WHAT IS NEEDED: Convert the rows below into a numbered list, one item per line, and leave out the blank lines.
- - -
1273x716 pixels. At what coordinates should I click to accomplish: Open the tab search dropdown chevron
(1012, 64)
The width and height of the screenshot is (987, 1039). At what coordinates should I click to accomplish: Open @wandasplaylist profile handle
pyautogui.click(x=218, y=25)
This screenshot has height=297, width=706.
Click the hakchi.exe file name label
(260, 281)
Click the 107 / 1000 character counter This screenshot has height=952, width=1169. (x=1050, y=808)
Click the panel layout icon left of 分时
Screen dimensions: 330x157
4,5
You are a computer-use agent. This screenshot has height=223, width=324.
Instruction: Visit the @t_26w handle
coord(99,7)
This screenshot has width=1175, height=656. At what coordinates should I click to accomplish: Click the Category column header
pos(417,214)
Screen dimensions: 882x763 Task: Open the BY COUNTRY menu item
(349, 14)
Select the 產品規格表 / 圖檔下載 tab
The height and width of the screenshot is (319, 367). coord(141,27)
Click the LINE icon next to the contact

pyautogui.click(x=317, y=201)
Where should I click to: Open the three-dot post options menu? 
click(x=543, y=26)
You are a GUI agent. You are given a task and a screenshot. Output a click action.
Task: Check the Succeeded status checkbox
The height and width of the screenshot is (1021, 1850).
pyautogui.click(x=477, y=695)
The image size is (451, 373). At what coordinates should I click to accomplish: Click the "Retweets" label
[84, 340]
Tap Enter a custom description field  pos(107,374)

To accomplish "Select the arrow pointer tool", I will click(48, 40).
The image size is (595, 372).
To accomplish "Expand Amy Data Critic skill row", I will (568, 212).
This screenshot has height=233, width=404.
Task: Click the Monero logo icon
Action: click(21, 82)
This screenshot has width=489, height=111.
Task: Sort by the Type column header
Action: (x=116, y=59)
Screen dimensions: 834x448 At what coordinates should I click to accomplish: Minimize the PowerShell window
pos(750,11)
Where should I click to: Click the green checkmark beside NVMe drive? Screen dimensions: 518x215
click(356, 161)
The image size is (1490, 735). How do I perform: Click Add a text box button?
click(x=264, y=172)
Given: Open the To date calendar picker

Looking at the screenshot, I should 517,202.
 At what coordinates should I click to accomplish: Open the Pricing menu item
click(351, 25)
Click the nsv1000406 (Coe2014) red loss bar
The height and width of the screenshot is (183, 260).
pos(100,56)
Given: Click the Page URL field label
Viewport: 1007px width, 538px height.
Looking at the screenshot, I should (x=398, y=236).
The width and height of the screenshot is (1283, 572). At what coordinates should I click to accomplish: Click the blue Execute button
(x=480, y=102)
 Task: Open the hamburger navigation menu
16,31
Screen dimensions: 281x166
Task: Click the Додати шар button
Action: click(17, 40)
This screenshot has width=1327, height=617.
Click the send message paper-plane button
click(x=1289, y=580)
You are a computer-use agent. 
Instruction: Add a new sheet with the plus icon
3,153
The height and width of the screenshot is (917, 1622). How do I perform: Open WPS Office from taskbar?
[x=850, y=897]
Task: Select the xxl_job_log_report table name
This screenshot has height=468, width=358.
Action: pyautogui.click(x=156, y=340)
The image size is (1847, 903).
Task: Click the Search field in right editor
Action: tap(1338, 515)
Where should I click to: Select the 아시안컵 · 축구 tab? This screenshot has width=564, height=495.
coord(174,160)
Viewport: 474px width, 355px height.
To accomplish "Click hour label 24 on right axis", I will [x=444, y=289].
- - -
WORKED SOLUTION:
1. 1273x716 pixels. At what coordinates should I click to accomplish: Open the tab search dropdown chevron
2. (1012, 64)
3. The width and height of the screenshot is (987, 1039). At what coordinates should I click to accomplish: Open @wandasplaylist profile handle
4. pyautogui.click(x=218, y=25)
5. This screenshot has height=297, width=706.
6. Click the hakchi.exe file name label
7. (260, 281)
8. Click the 107 / 1000 character counter This screenshot has height=952, width=1169. (x=1050, y=808)
9. Click the panel layout icon left of 分时
10. Screen dimensions: 330x157
11. 4,5
12. You are a computer-use agent. This screenshot has height=223, width=324.
13. Instruction: Visit the @t_26w handle
14. coord(99,7)
15. This screenshot has width=1175, height=656. At what coordinates should I click to accomplish: Click the Category column header
16. pos(417,214)
17. Screen dimensions: 882x763 Task: Open the BY COUNTRY menu item
18. (349, 14)
19. Select the 產品規格表 / 圖檔下載 tab
20. The height and width of the screenshot is (319, 367). coord(141,27)
21. Click the LINE icon next to the contact
22. pyautogui.click(x=317, y=201)
23. Where should I click to: Open the three-dot post options menu? 
24. click(x=543, y=26)
25. You are a GUI agent. You are given a task and a screenshot. Output a click action.
26. Task: Check the Succeeded status checkbox
27. The height and width of the screenshot is (1021, 1850).
28. pyautogui.click(x=477, y=695)
29. The image size is (451, 373). At what coordinates should I click to accomplish: Click the "Retweets" label
30. [84, 340]
31. Tap Enter a custom description field  pos(107,374)
32. To accomplish "Select the arrow pointer tool", I will click(48, 40).
33. The image size is (595, 372).
34. To accomplish "Expand Amy Data Critic skill row", I will (568, 212).
35. This screenshot has height=233, width=404.
36. Task: Click the Monero logo icon
37. Action: click(21, 82)
38. This screenshot has width=489, height=111.
39. Task: Sort by the Type column header
40. Action: (x=116, y=59)
41. Screen dimensions: 834x448 At what coordinates should I click to accomplish: Minimize the PowerShell window
42. pos(750,11)
43. Where should I click to: Click the green checkmark beside NVMe drive? Screen dimensions: 518x215
44. click(356, 161)
45. The image size is (1490, 735). How do I perform: Click Add a text box button?
46. click(x=264, y=172)
47. Given: Open the To date calendar picker
48. Looking at the screenshot, I should 517,202.
49.  At what coordinates should I click to accomplish: Open the Pricing menu item
50. click(351, 25)
51. Click the nsv1000406 (Coe2014) red loss bar
52. The height and width of the screenshot is (183, 260).
53. pos(100,56)
54. Given: Click the Page URL field label
55. Viewport: 1007px width, 538px height.
56. Looking at the screenshot, I should (x=398, y=236).
57. The width and height of the screenshot is (1283, 572). At what coordinates should I click to accomplish: Click the blue Execute button
58. (x=480, y=102)
59.  Task: Open the hamburger navigation menu
60. 16,31
61. Screen dimensions: 281x166
62. Task: Click the Додати шар button
63. Action: click(17, 40)
64. This screenshot has width=1327, height=617.
65. Click the send message paper-plane button
66. click(x=1289, y=580)
67. You are a computer-use agent. 
68. Instruction: Add a new sheet with the plus icon
69. 3,153
70. The height and width of the screenshot is (917, 1622). How do I perform: Open WPS Office from taskbar?
71. [x=850, y=897]
72. Task: Select the xxl_job_log_report table name
73. This screenshot has height=468, width=358.
74. Action: pyautogui.click(x=156, y=340)
75. The image size is (1847, 903).
76. Task: Click the Search field in right editor
77. Action: tap(1338, 515)
78. Where should I click to: Select the 아시안컵 · 축구 tab? This screenshot has width=564, height=495.
79. coord(174,160)
80. Viewport: 474px width, 355px height.
81. To accomplish "Click hour label 24 on right axis", I will [x=444, y=289].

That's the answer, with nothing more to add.